Another important consequence of being small in big waves is that a ten feet cruiser moving slowly through the surface water will at the crest become very light due to the centrifugal acceleration. In the above case its weight at the trough is three times as heavy as at the crest. Consequently its stability is also three times as big in the trough. And this case is not extreme as can easily be calculated.

The boat being so light at the crest may then get enough power from its sail to be lifted it out of the Archimedes cavity it is trapped in. Of course inertia still works, as it always does, even in gravity free space.

At the crest the surface water is mowing in the direction of the wind at a speed of several knots.

(Because the boat is so light at the crest, it there loses much of its stability. The consequently sudden heeling lead the ignorant person to believe that it is more wind at the top of the wave. The right answer is. The boat heels over because the acceleration is less at the crest than at the trough. But the boat still floats at the same waterline because the weight of the water at the crest is also less then in the trough.)

At the trough the boat meets surface water that is mowing against the wind at the speed of several knots. The boats speed through the water therefore increases even though its speed over the ground is the same. As we have seen, luckily the boat is now moving at very low “Froude numbers” this decreases its resistance for a given speed.

Think about it in this way, sailing at the crest is a bit like sailing on the moon. There gravity is low. Everything happens slowly. Consequently sailing on the moon will be slower than on earth.

On the other hand, sailing in the trough is like sailing on Jupiter. There gravity is strong. Everything happens fast. Consequently sailing on Jupiter will be faster than on earth.
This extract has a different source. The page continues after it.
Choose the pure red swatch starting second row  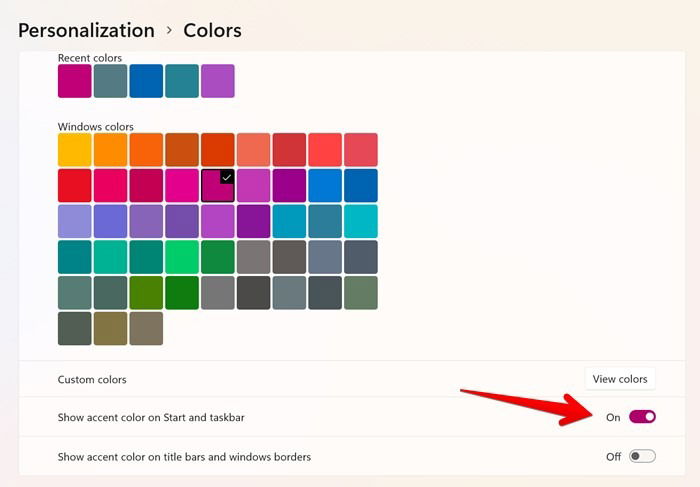[75, 185]
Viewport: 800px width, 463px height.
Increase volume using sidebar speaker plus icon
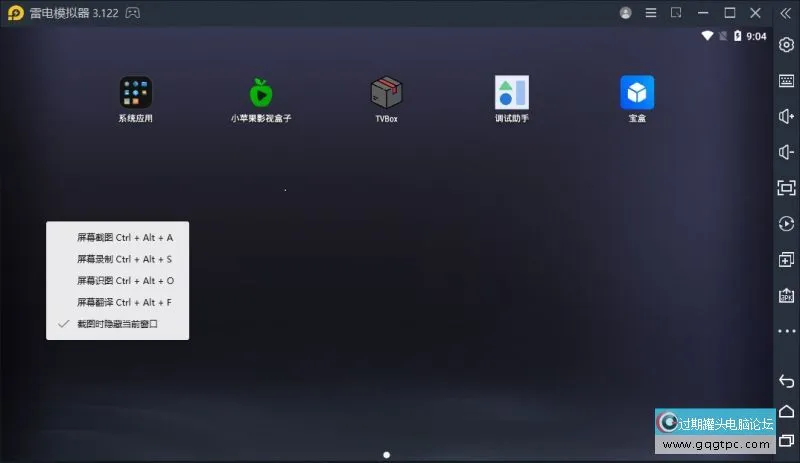coord(786,116)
During my planned circumnavigation I calculate with an average speed of 2 knots. This will give me a very low Froude number. Thus about 75% of my boats resistance will come from friction. Wave resistance is of lesser importance. Therefore the bow can be made very blunt. This gives my boat more displacement and enables me to have a very high prismatic coefficient .65 to .7. A side effect of this is that it gives my small cruiser very good stability for a given beam.

Clearly it is paradoxical that a 10 feet boat can circumnavigate on a small Froude number, but the hull speed of a boat is in proportion to the square root of its waterline. Now there is something funny about the graph of that function. It is of course the mirror image of the square graph, the common parabola as reflected in the bisector of the x-y axes. Now the parabola when its x-values are small keeps very close to x-axis and then as it gains momentum quickly rises to the sky and becomes nearly vertical. The square root graph does the opposite, at small values for x (in this example a 10 feet cruising boat with a short waterline) it follows the y-axis rising quickly towards the sky, but as x gets bigger, as for big boats, it flattens out and becomes almost horizontal. Consequently a few more feet waterline on big boats does not increase their speed significantly. This mathematical relationship favours the small boat and explains why I can circumnavigate on small Froude number.

These are just some reflections on one aspect of small boat sailing to show that the behavior of a small boat is not evident. That landlubbers and ignorant big boat sailors better not condemn my endeavor before they have educated themselves.